- **Selected extract**:
At least five universities–the University of Michigan, University of California, the University of Wisconsin, Indiana University, and Cornell University–were sued for copyright infringement by trade groups led by the Authors Guild, in a federal court in Manhattan.

The groups are accusing the universities of illegally giving Google over seven million works, which Google has scanned and published in its six-year effort to create a global digital library. The digitization plan was organized by Hathitrust, another defendant on the case. The universities argue that the books were either too old to have copyrights, or "orphaned" works, meaning the authors couldn't be found.

Coincidentally, or not, the fate of Google's digital library dream will be decided in a federal court on September 15.

In 2005, the Authors Guild and other trade associations sued Google for re-printing and cataloguing book snippets without their authors' permission. In October 2008, Google said it would pay $125 million to settle the lawsuit, but the settlement was criticized by parties like the Department of Justice, Microsoft, and Amazon. In March 2011, with a new judge presiding over the case, Judge Denny Chin of the U.S. Court of Appeals for the Second Circuit (best known for delivering Bernie Madoff's 150-year prison sentence), overturned the settlement and ordered Google and publishers to re-negotiate a fair agreement, one that doesn't give Google a "de facto monopoloy," he said. The hearing date for this plan is September 15; if the matter isn't resolved, Chin will resolve it himself.

- **Task requirements**:
1 > Using the article on the university lawsuits, decide whether each statement agrees with it: (a) Hathitrust is also a defendant in the case. (b) Google offered $150 million to settle the 2005 lawsuit. (c) The universities were sued in a federal court in Manhattan. Give yes or no for each, with the deciding words from the article quoted exactly.
2 > Retype the article on the university lawsuits word for word, everything from "At least five" down to "court in Manhattan.".
The entries that follow come from a different source than the article above.

- **Records**:
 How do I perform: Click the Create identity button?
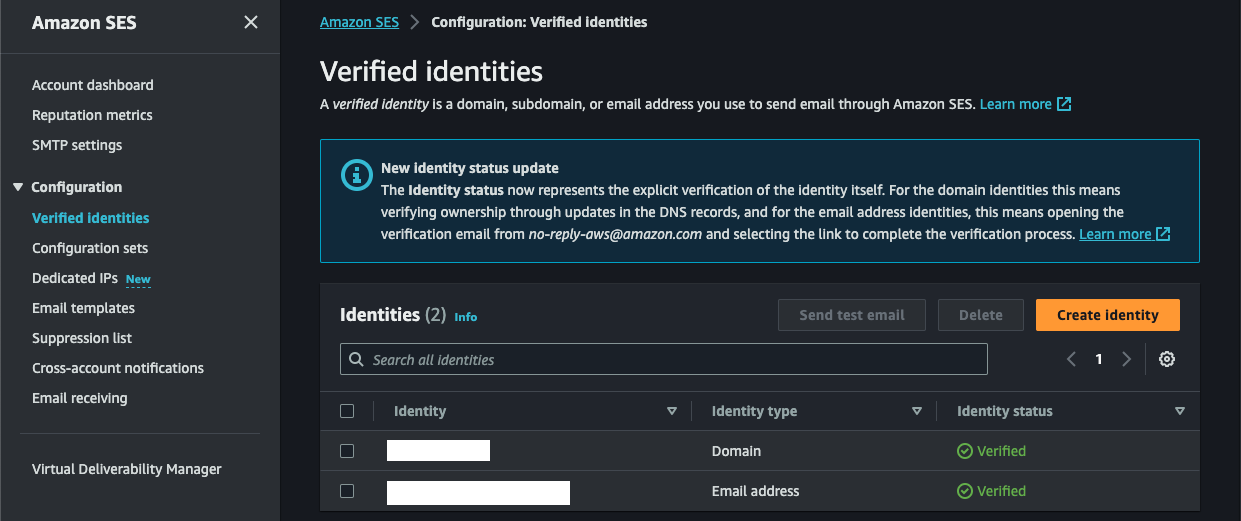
--
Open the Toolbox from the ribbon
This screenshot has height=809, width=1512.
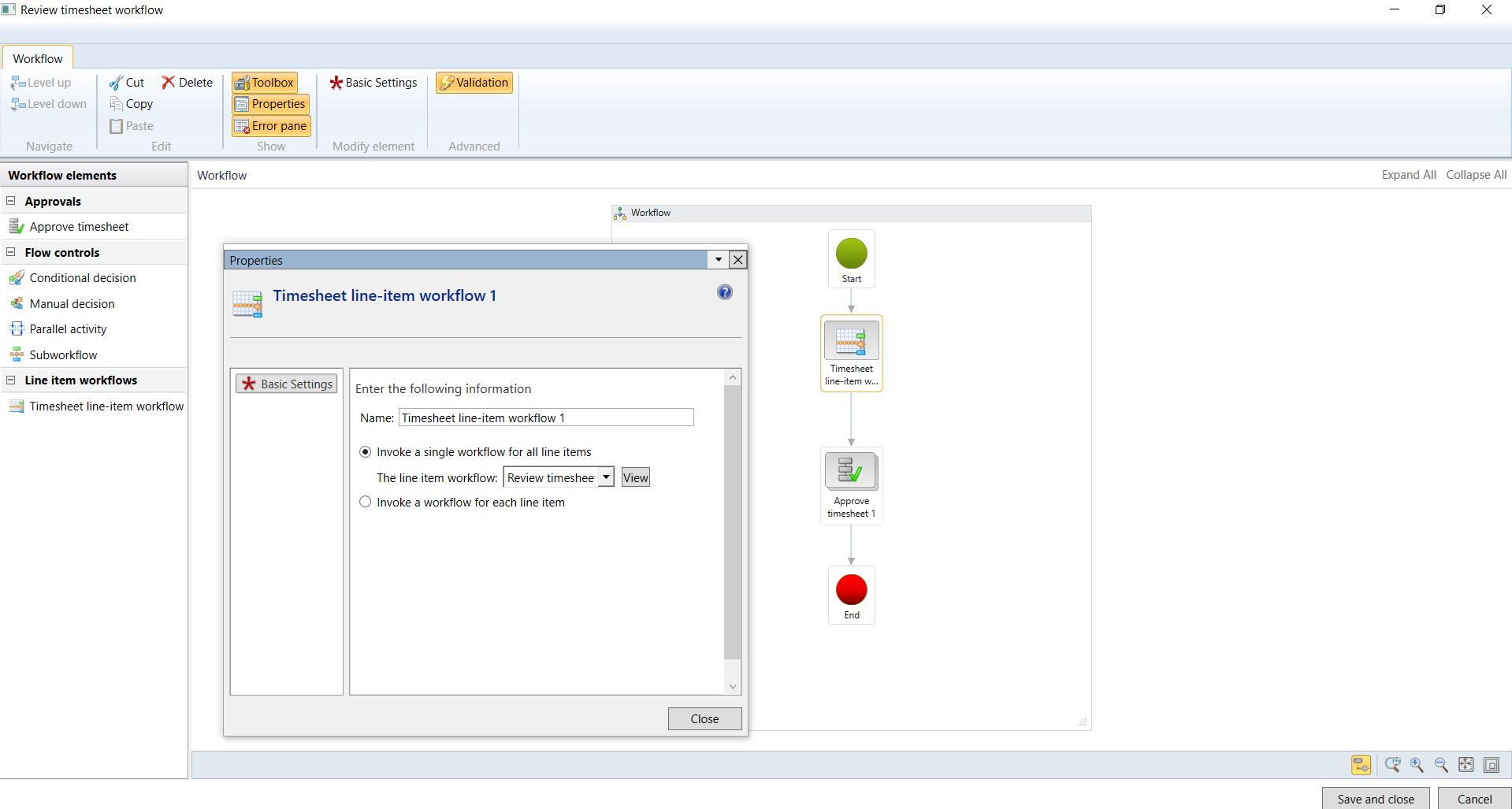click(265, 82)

- **Responses by task**:
1 >
(a) Yes: "The digitization plan was organized by Hathitrust, another defendant on the case."
(b) No: "Google said it would pay $125 million to settle the lawsuit"
(c) Yes: "in a federal court in Manhattan"

2 >
At least five universities–the University of Michigan, University of California, the University of Wisconsin, Indiana University, and Cornell University–were sued for copyright infringement by trade groups led by the Authors Guild, in a federal court in Manhattan.